Posted in Friendly Philosophy

Idea: The Bible has no solution to the Problem of Evil (and that’s a good thing).

I claim God’s speech in the Book of Job — the one about it being impossible for humans to understand God — is a critique of Job’s friends. They thought they had God figured out: God must be punishing Job for his sins! But God’s conclusion is that Job’s friends were wrong, and Job hadn’t said anything wrong about God1 (in spite of all his challenging and complaining).

I also claim people misunderstand Jesus’s “solution” to the problem of evil. Here’s how I think John 9:3-4 should be translated:

Neither this man nor his parents sinned. But we must do God’s work in daylight if that work is going to be visible/seen.

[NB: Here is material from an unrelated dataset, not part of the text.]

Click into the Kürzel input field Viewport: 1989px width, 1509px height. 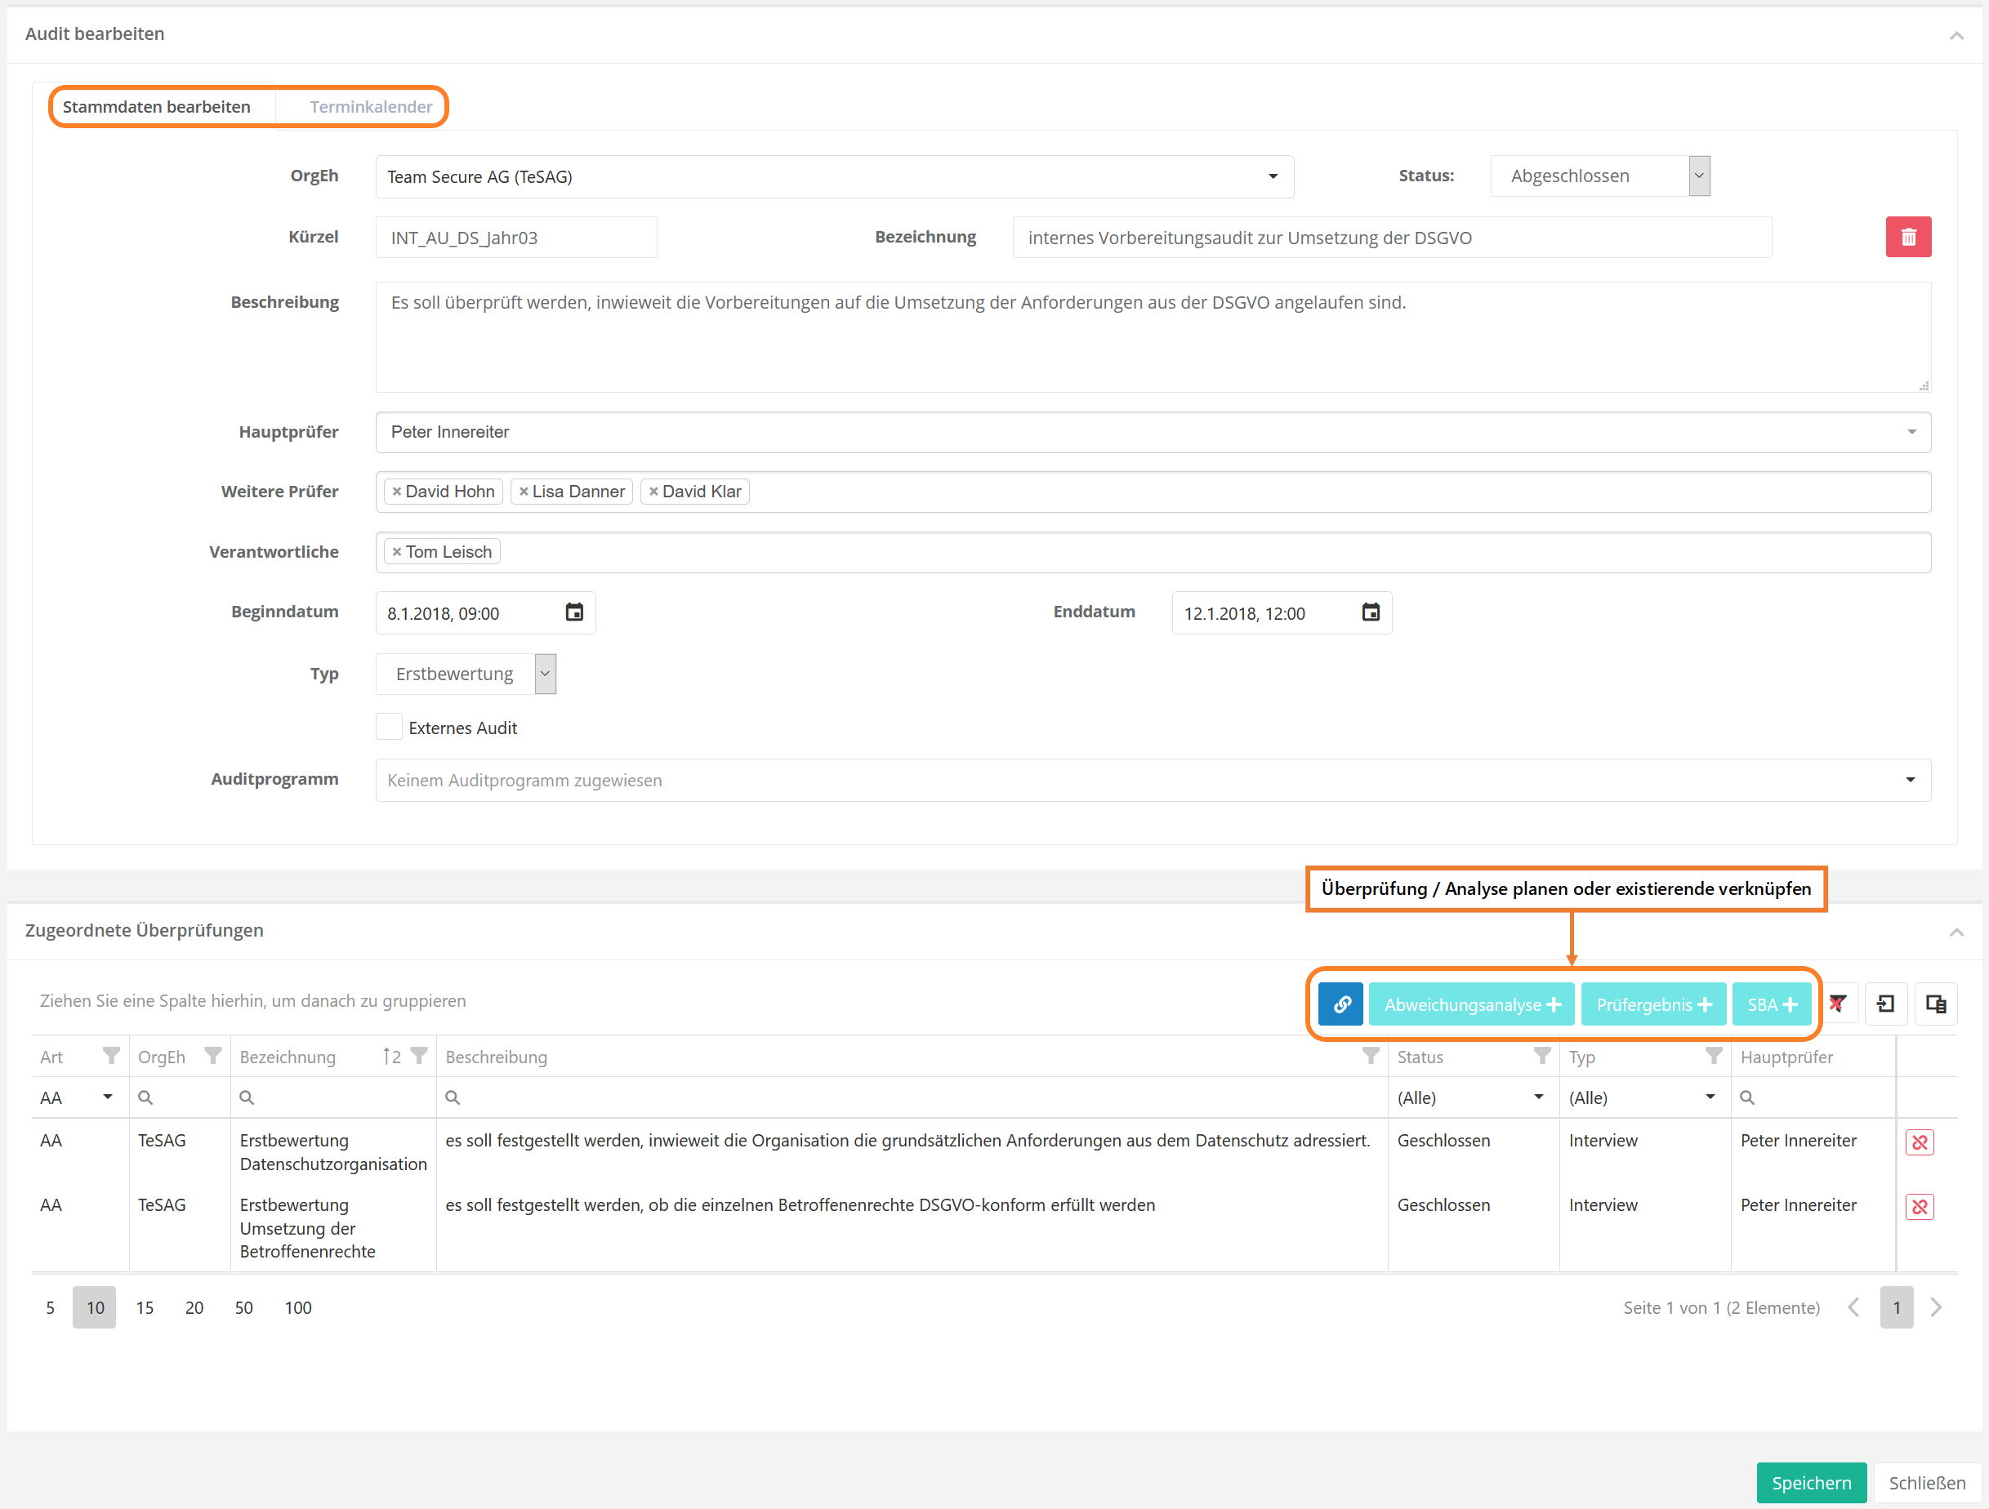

Night is coming when no one can work.2

Instead of offering glib answers to the problem, then, the Bible (1) praises a guy who complains about it, (2) tells people who think they’ve got God figure out that they’re wrong, and (2) tells everyone to get to work helping instead of speculating.

FOOTNOTES

1. So, while God is “answering” Job (starting in chapter 38), I think God is actually criticizing Job’s friends. And when Job responds, I think he is responding on behalf of his friends (standing in for them, as God will later say he should do) in a kind of priestly role.

2. If you want to see the Greek, click here. The idea of working in the light so that the work can be seen also appears in John 3:21 (NRSV), which says, “those who do what is true come to the light, so that it may be clearly seen that their deeds have been done in God.”